I am ready to learn how to be within movement without a goal to change my body. Without upholding the rule of white supremacy, which has poisoned us all to believe that there is an ideal state of being. Some kind of purity.
Weekly roundup of inspiration (with a dose of activism):
I loved this piece about Heather Cox Richardson, an American historian who has garnered hundreds of thousands of subscribers on Substack. I definitely recommend her newsletter, which comes straight to your inbox every morning.
Lydia Davis wrote a short story about a toilet paper company and it’s fucking amazing.
Last weekend I watched Miranda July’s Kajillionaire TWICE. It’s a beautiful metaphor for so many things, but really killed me with its vision for queer love and connection. Photographically, it was stunning. I bought the film because I couldn’t find it streaming, and it was a worthy purchase to add to my few select films.
Can we please give a round of applause to Stacey Abrams, hopefully our next president after Joe Biden? While you’re at it, read this piece: The Never-ending Coup Against Black America.
The flute (yes the instrument) deserves more credit. Here are a few short pieces that will help you appreciate it more. If you love the flute already, you’ll love these.
This Bloomberg piece about Slow Streets and how they can erase the experiences of and further marginalize communities of color in large cities is required reading for all of us. I’ve appreciated the slow street in two Seattle neighborhoods, but never considered how they prioritized wealthier neighborhoods and made lives of essential workers harder in order to make life pleasant for those privileged enough to work from home. City planning has historically subjugated already struggling populations (think of redlining and how freeways often dissect cities both small and large), and we need to educate ourselves on how to remedy this.

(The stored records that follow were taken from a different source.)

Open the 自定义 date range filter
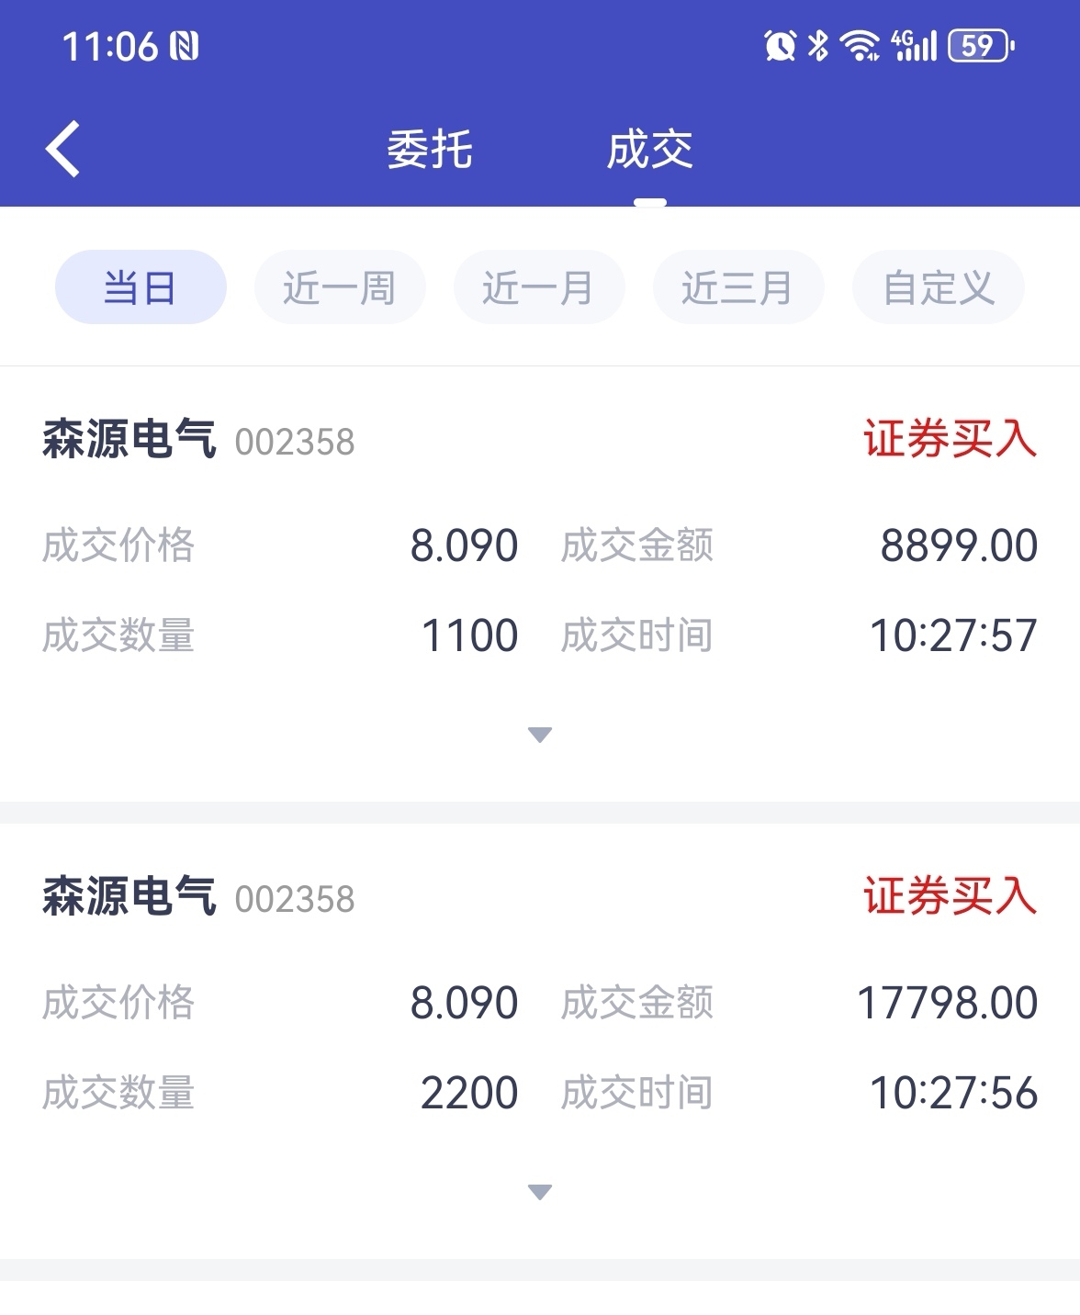The image size is (1080, 1315). (938, 287)
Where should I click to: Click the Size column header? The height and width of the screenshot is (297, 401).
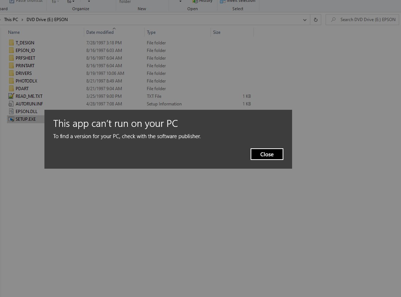click(217, 32)
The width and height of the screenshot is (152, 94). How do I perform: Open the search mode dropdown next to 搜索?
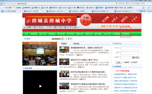62,39
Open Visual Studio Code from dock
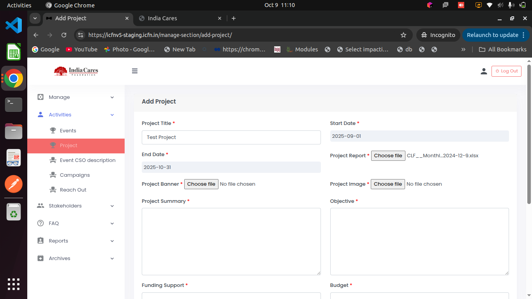The width and height of the screenshot is (532, 299). [14, 25]
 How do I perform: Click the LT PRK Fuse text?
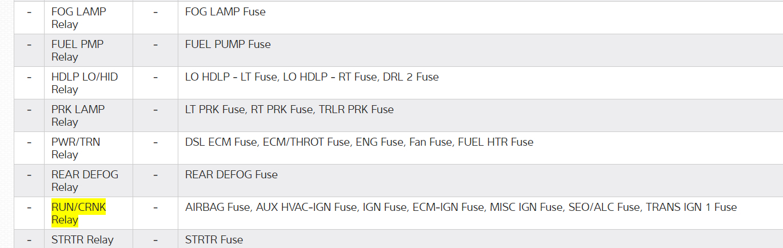[216, 109]
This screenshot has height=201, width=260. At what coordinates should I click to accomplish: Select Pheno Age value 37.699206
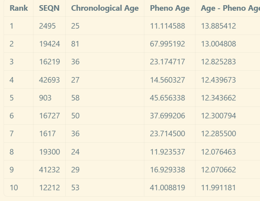167,116
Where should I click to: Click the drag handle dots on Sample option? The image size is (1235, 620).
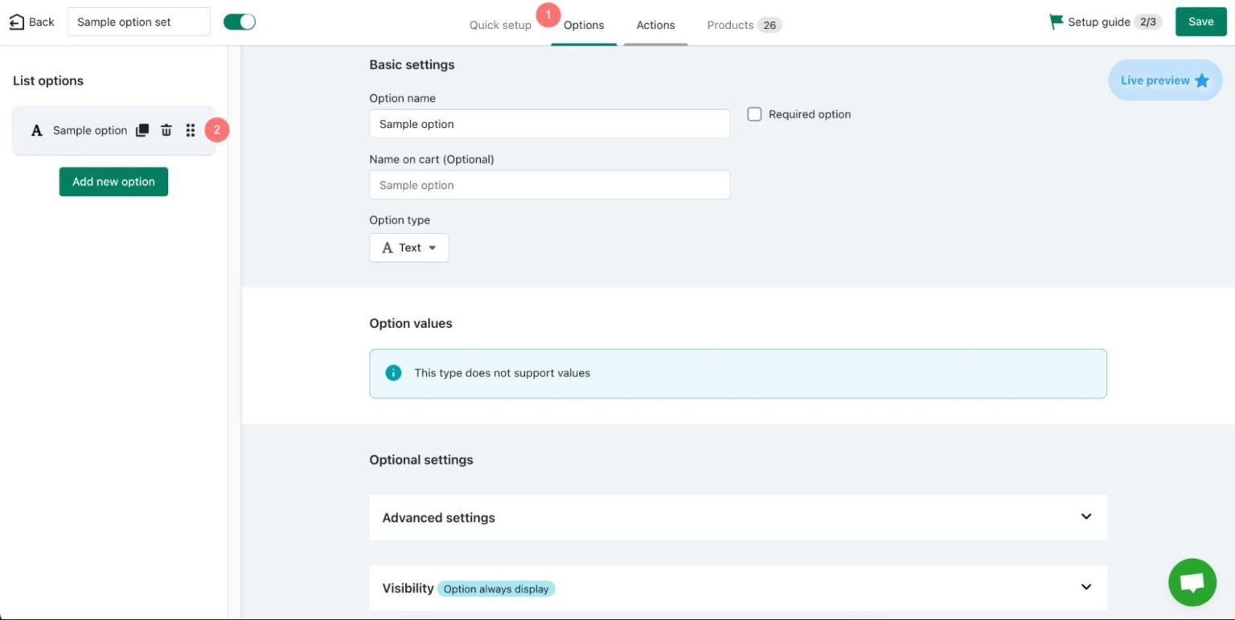click(x=190, y=129)
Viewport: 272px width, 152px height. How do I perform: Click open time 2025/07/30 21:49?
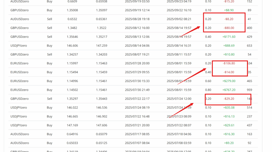(x=137, y=90)
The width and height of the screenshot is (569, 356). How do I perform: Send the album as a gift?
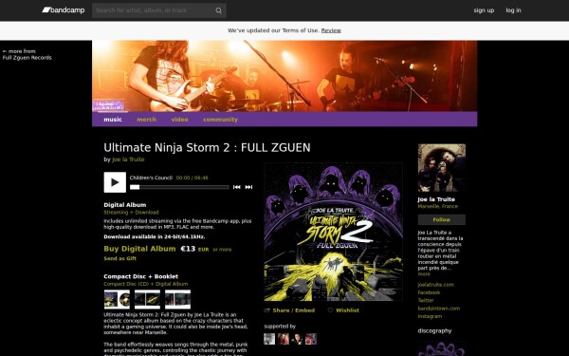tap(119, 258)

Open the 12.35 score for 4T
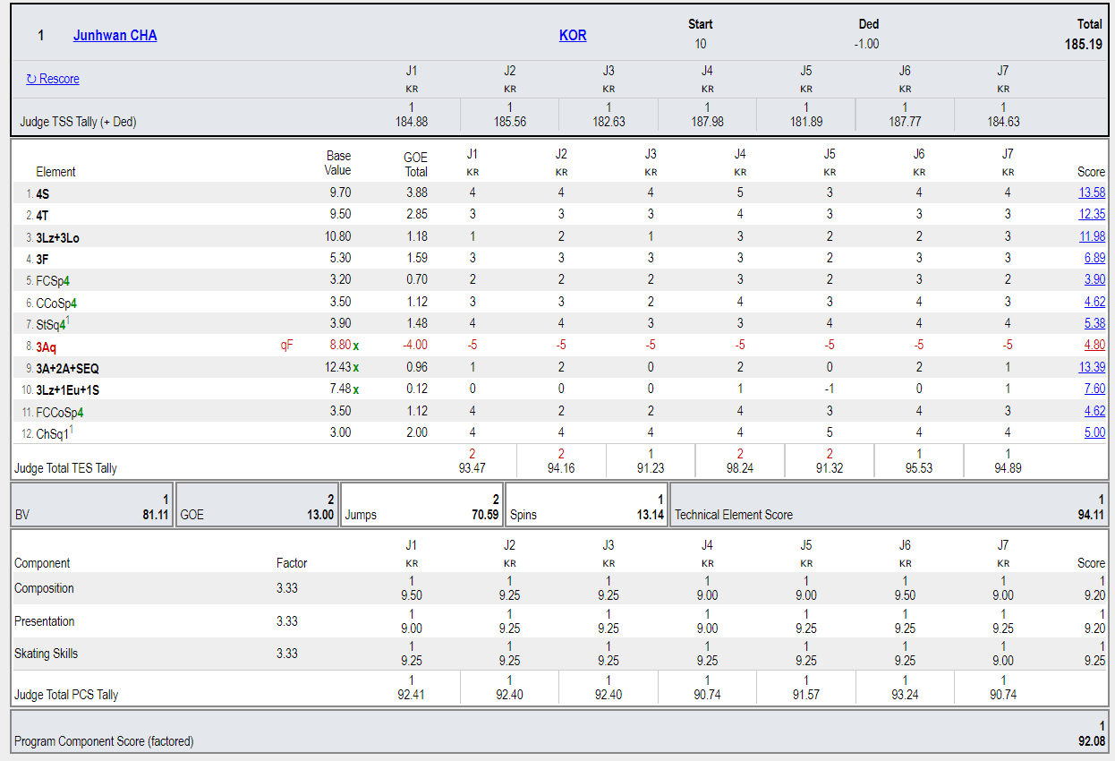pos(1092,214)
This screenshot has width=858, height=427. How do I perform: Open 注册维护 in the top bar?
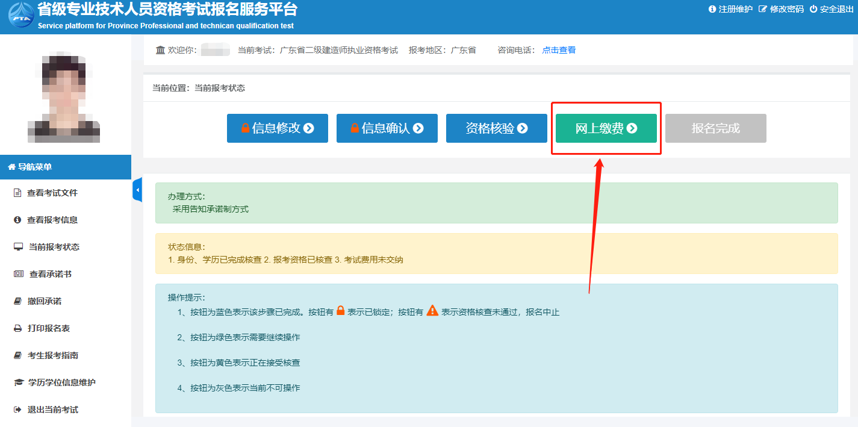pyautogui.click(x=730, y=9)
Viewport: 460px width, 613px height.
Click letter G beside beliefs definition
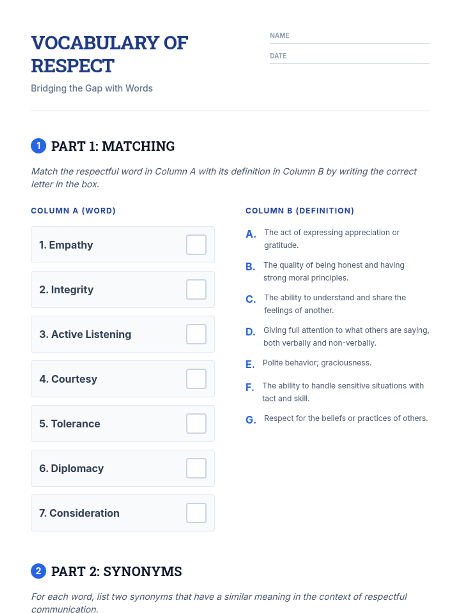pos(251,420)
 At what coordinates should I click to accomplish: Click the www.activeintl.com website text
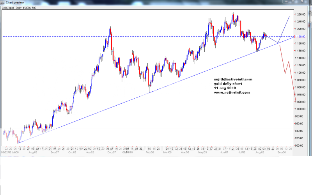(x=232, y=92)
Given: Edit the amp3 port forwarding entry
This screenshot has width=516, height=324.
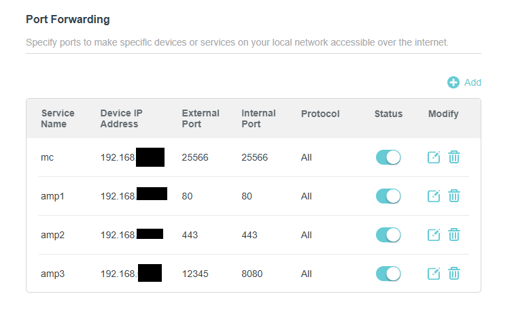Looking at the screenshot, I should 434,274.
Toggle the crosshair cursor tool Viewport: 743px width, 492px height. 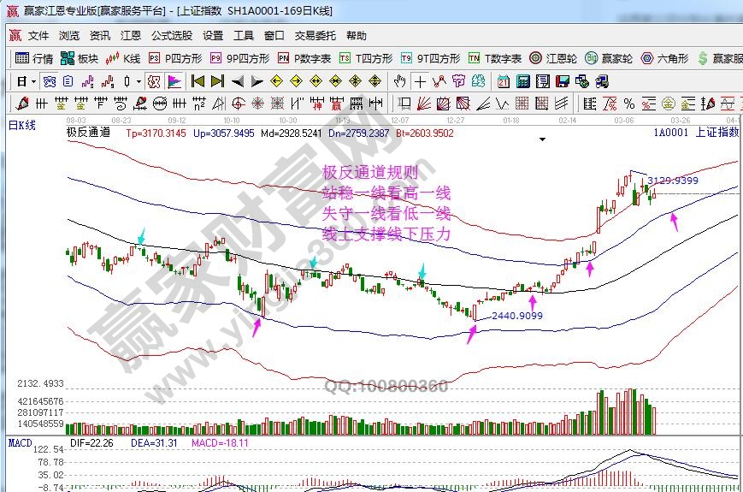pos(420,81)
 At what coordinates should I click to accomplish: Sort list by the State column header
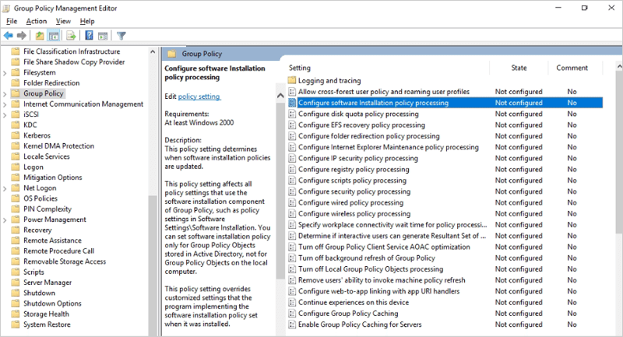click(x=519, y=68)
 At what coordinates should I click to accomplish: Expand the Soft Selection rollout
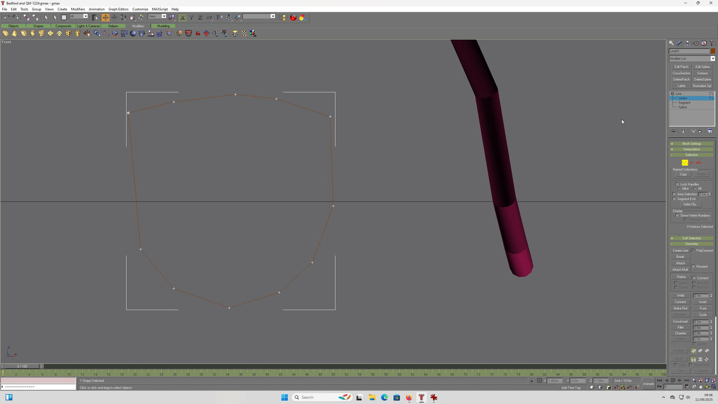click(x=692, y=238)
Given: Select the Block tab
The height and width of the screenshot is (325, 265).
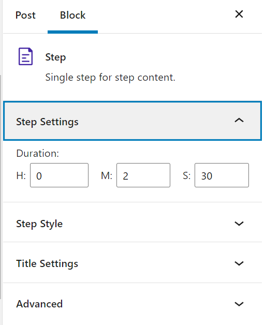Looking at the screenshot, I should click(x=72, y=16).
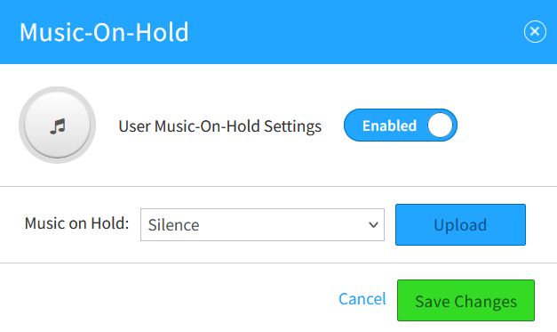557x332 pixels.
Task: Click the green Save Changes button
Action: (x=465, y=300)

I have so many books borrowed from the library that I find myself reading frantically and taking a breath to remind myself: they’re there. The Enlightenment of the Greengage Tree by Shookoofeh Azar is my current obsession. It’s pure magic; chock full of arresting images and reminiscent of Gabriel García Márquez. The narrator is a thirteen year-old ghost. Shookoofeh is the first Iranian author ever to be longlisted for the Booker Prize.
Why yes, I have been obsessed with Suzi Analogue lately, thank you for asking.
Aušra Kaziliūnaitė is a Lithuanian poet and philosopher doing incredible work. Here’s a recorded interview with her. I suggest speeding through the interviewer bits, because she has the most interesting things to say.
In Orion Magazine, Margaret Atwood wrote a beautiful tribute to Barry Lopez.
Outkast’s Stankonia is over twenty years old. It’s one of the best albums on the planet.
Have you watched My Octopus Teacher? It’s on Netflix. It’s a beautiful film about passion, connection, and our similarity to so many wild things. I also loved Soul of an Octopus, which is very different, and not a film.
I stumbled across this short video of famous and rich people talking about happiness.
Lastly, here’s a 23 minute video about a mama cat and her kittens, by one of my favorite filmmakers, Maya Deren.
My dear readers, thank you so much for perusing my words and thoughts and feelings and inspirations. I am truly grateful that you value what I have to say.